Looking at this website, or my reviews on goodreads.com, you’d be correct in thinking The Friends of Eddie Coyle isn’t something I’d normally read. In fact my wife is to blame responsible.

She grew up in South Boston, so we were curious about an episode of Anthony Bourdain’s (@noreseravations) Travel Channel show “No Reservations” that took place in Boston. The episode focused on the tougher, rougher side of Boston, and Bourdain talked about his obsession: The Friends of Eddie Coyle. My wife, being a fan of crime novels, decided to pick it up.

Sorry, Anthony, but she wasn’t a fan. As she put it, “I like crime-solving novels, not novels that are just about criminals.” When she put it down, I picked it up. It is less than 200 pages, so I figure I’d give it a read. I liked it, but I can see why she didn’t.

Originally written in 1970 (and later turned into a movie), Coyle is about criminals, almost exclusively. Mostly small-time crooks hustling to survive. Eddie Coyle is a gun runner who is facing sentencing in a few weeks. While still living a life of crime, Eddie is also talking to the cops, deciding who to rat out in exchange for his freedom. See, Eddie doesn’t have any friends. He’s surrounded by criminals, each doing the same calculus that Eddie is doing. It’s a rough, gritty world.

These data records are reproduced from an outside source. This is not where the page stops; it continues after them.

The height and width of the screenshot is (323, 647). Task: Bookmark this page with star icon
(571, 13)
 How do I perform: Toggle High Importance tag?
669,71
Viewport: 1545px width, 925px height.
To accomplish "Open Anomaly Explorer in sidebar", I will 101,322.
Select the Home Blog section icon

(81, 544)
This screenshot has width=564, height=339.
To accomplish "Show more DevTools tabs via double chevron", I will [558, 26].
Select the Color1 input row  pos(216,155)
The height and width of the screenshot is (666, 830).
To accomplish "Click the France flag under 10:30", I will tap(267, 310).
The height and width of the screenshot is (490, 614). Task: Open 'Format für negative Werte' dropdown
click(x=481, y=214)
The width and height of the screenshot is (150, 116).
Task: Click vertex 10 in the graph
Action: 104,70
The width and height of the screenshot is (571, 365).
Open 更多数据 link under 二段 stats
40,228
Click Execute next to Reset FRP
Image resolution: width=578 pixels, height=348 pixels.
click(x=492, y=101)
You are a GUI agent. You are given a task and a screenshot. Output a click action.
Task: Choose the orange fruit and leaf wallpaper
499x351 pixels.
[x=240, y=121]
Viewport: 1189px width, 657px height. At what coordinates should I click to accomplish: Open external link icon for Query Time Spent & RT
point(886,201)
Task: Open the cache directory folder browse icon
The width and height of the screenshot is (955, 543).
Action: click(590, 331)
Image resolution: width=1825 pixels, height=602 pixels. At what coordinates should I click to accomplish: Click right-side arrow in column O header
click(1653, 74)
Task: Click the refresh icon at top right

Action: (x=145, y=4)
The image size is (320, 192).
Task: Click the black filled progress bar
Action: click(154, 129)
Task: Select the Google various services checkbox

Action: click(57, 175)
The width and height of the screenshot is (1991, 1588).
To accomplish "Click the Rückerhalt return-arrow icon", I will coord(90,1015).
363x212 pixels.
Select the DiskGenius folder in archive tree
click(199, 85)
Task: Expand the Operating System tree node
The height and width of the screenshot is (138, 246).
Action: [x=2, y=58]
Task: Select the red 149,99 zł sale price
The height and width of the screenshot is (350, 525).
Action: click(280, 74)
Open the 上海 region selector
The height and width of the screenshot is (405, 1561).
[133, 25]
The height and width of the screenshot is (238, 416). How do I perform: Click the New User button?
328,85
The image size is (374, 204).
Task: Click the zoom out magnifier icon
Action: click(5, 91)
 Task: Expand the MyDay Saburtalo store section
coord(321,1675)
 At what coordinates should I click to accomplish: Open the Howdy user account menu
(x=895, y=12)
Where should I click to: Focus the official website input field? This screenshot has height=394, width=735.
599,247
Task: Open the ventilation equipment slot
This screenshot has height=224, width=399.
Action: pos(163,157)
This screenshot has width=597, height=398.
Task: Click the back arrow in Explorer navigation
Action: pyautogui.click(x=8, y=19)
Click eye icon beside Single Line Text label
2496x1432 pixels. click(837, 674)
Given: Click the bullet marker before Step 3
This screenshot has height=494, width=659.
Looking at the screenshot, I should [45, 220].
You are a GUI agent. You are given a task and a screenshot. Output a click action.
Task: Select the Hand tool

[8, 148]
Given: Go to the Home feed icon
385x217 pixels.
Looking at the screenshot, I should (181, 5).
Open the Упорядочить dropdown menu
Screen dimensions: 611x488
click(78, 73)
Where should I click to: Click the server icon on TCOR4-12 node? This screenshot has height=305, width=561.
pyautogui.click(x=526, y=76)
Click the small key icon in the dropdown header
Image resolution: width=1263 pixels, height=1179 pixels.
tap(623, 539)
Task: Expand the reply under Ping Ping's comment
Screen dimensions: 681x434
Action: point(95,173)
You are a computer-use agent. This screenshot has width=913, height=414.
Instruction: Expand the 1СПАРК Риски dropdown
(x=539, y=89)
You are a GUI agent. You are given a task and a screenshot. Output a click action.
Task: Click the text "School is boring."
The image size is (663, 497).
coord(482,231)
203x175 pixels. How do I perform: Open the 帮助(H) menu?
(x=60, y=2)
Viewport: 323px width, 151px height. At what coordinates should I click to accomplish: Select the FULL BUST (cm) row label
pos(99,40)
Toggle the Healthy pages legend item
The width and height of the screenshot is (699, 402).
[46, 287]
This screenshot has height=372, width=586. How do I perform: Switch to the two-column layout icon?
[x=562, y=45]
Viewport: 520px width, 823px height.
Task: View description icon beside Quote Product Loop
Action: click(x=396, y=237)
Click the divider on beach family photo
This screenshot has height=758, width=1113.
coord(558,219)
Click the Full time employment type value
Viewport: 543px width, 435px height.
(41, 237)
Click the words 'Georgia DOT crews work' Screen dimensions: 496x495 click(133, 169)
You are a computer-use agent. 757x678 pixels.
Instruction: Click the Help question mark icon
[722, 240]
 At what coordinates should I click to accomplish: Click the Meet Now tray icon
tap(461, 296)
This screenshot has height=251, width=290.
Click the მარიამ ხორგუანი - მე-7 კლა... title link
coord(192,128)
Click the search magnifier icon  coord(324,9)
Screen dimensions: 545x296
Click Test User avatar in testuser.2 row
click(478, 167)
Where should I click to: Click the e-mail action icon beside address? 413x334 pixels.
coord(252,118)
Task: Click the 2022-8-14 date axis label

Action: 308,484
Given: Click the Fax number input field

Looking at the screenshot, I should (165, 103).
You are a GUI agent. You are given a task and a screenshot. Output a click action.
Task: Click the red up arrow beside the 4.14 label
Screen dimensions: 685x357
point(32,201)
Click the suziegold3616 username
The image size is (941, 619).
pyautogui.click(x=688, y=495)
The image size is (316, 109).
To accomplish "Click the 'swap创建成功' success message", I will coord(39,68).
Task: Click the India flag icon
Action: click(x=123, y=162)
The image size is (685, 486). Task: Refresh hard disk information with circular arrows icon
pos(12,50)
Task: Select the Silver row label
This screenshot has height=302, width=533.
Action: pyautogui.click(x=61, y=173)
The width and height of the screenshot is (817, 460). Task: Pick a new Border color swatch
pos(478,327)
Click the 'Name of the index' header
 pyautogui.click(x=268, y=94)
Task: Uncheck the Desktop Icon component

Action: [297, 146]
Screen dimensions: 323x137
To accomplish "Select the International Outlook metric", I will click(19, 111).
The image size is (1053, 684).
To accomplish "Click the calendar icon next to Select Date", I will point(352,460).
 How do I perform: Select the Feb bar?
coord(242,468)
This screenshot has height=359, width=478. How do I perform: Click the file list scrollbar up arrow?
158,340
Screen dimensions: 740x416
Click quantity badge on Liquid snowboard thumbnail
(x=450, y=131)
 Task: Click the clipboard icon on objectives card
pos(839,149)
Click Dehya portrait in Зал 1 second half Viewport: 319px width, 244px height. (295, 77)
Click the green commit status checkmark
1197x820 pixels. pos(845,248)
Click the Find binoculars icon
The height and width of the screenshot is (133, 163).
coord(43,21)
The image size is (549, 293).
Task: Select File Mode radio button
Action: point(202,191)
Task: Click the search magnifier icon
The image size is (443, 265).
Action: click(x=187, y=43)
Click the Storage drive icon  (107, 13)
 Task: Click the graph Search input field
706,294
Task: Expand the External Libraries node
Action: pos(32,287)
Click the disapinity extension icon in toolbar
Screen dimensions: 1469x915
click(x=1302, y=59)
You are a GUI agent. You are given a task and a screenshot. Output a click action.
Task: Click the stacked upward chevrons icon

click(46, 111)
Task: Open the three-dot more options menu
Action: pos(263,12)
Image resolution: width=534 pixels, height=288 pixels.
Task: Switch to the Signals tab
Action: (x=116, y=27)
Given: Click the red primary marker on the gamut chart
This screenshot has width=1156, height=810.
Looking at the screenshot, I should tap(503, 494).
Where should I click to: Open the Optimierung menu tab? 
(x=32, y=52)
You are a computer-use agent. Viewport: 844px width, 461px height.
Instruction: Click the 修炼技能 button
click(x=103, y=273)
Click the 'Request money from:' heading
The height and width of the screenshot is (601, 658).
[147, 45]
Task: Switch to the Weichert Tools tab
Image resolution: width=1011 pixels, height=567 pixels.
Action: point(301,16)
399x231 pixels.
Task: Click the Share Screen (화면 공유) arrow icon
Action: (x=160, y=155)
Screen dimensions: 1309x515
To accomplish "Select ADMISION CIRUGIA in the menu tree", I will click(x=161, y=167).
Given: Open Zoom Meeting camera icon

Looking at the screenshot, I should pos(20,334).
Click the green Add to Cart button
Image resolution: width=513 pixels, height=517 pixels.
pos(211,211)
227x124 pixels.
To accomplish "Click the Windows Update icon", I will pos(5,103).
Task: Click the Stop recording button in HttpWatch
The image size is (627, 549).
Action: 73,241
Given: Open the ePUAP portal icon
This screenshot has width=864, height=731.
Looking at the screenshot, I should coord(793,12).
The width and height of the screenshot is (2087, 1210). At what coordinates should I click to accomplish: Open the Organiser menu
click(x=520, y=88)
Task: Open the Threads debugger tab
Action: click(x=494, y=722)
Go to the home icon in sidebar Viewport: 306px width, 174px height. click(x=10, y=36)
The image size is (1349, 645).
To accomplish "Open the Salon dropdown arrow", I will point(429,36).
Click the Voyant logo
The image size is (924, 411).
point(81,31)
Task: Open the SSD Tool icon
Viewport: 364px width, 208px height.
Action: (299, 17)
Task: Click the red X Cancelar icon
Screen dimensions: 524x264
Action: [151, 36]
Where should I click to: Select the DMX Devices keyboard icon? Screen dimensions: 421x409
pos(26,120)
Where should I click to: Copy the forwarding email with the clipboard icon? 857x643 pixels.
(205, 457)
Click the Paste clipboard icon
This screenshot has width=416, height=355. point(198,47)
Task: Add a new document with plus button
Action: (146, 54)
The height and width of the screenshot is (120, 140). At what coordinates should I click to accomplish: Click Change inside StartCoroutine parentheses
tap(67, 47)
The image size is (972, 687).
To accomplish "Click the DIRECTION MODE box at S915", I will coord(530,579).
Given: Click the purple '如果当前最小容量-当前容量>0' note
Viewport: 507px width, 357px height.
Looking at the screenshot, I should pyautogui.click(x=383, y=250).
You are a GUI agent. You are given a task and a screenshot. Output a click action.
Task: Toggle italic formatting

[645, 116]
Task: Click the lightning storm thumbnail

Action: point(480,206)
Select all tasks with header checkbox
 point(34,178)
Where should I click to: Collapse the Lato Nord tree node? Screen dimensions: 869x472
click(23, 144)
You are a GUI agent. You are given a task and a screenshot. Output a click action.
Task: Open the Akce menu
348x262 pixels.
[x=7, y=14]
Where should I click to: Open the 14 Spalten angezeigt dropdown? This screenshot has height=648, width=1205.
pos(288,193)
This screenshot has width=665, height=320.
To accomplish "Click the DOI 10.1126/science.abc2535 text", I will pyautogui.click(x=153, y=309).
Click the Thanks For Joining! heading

What struck me most about the novel is that it’s written nearly entirely using dialog. Each chapter is basically a conversation between crooks or a crook and a cop. But author George V. Higgins isn’t always immediately clear as to who is having the conversation. As one might expect in a novel about gangsters, Higgins uses nicknames. But they are not the outlandish things you might expect–no “Jimmy the Squid” or something like that here. Instead, for example, when three criminals are working together, the one who talks is simply referred to as “the spokesman,” and another criminal is sometimes referred to as “the stout one.” Higgins uses this technique to slowly reveal the Venn diagrams that make up the Boston underworld. As the novel progresses, the overlapping plans and people become clearer, leading up to one heckuva climax. But it’s not very user friendly. There were a couple of times I had to go back and re-read a couple passages to confirm my suspicions about who was who. My wife was flat out not a fan of this technique.

I can see why Bourdain might obsess over it. There is a lot of subtlety at play in Coyle that would reward re-reading. I didn’t come away with a new obsession, but I liked it. As a reader, I was engaged, and as a writer, it serves as a fantastic model of what dialog can do not only to advance the plot, but also reveal character. Check it out if you’d like to try something different too.